**GIVEN TASK:** Could you write out the items again, starting at the line that contains "Open the shopping cart icon" and ending at the last item, with "Task" changed to "Goal" and nothing else altered? Omit the pictures from your answer.

Entries for locating words and elements:
<<<<

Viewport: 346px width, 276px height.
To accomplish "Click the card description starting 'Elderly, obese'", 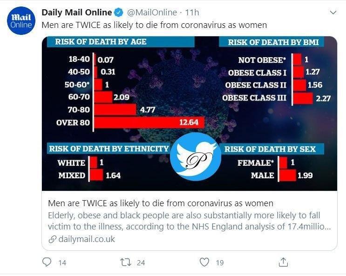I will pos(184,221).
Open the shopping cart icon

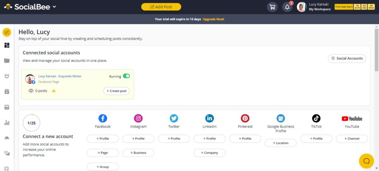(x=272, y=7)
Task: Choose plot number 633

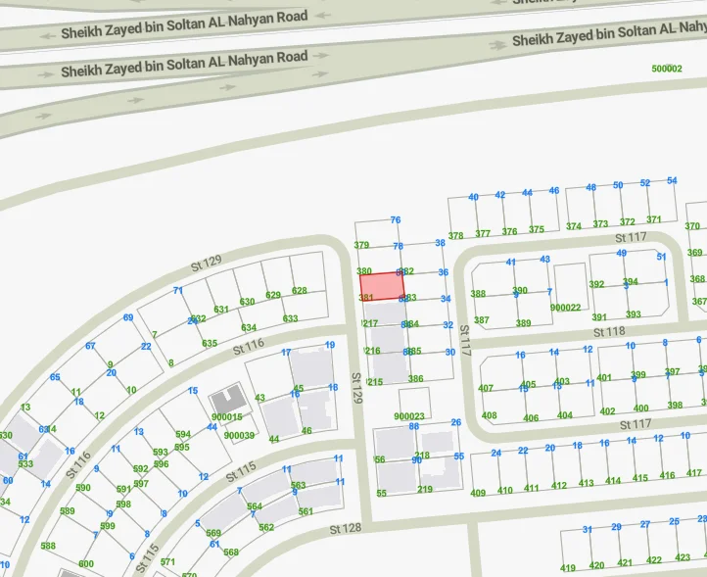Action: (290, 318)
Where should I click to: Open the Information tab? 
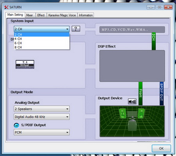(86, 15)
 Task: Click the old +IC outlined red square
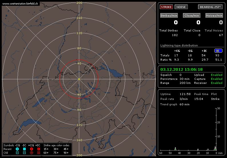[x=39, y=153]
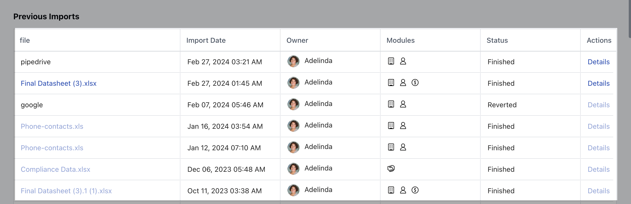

>>>>

**RESULT:**
Open the shopping cart icon

(x=272, y=7)
Goal: Choose plot number 633

Action: (290, 318)
Where should I click to: Open the Information tab? 
(86, 15)
 Goal: Click the old +IC outlined red square
[x=39, y=153]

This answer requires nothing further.